(Entries taken from a collection)
——————————

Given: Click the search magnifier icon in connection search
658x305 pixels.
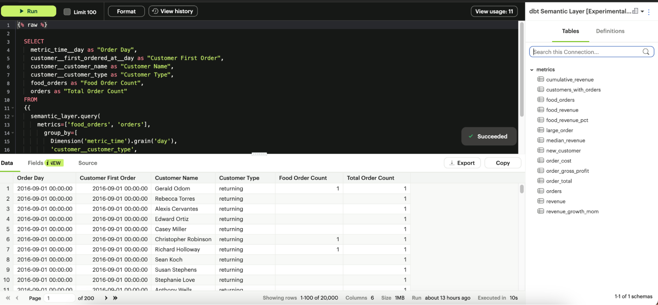Looking at the screenshot, I should [646, 52].
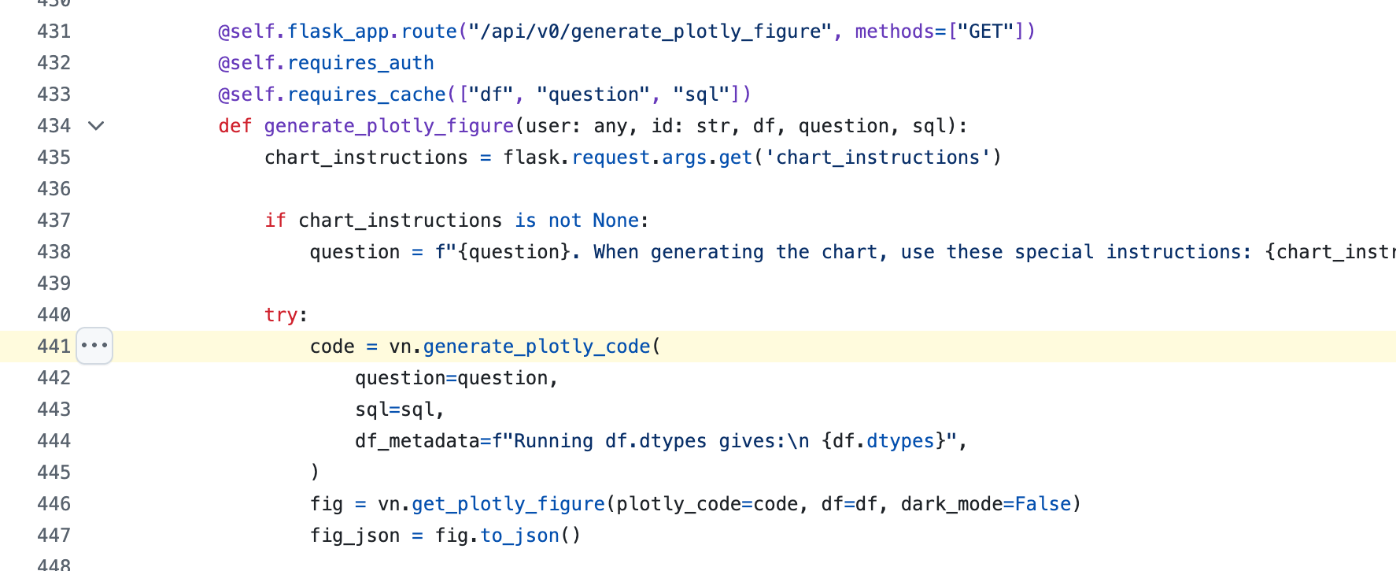1396x571 pixels.
Task: Click line number 446 in the gutter
Action: click(54, 504)
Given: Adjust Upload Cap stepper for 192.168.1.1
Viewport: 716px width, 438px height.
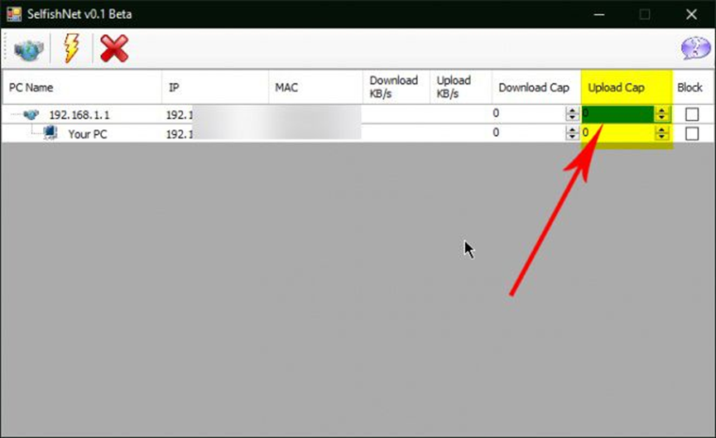Looking at the screenshot, I should (x=661, y=115).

——————————

INSTRUCTIONS FOR THE TASK: From the line with "658x305 pixels." down to the last line of the records above, restate each line verbatim, passing over any picture.

COMPLETED TASK:
658x305 pixels.
Looking at the screenshot, I should [646, 52].
1396x571 pixels.
Task: Click line number 446 in the gutter
Action: click(54, 504)
Given: Adjust Upload Cap stepper for 192.168.1.1
Viewport: 716px width, 438px height.
Looking at the screenshot, I should (x=661, y=115).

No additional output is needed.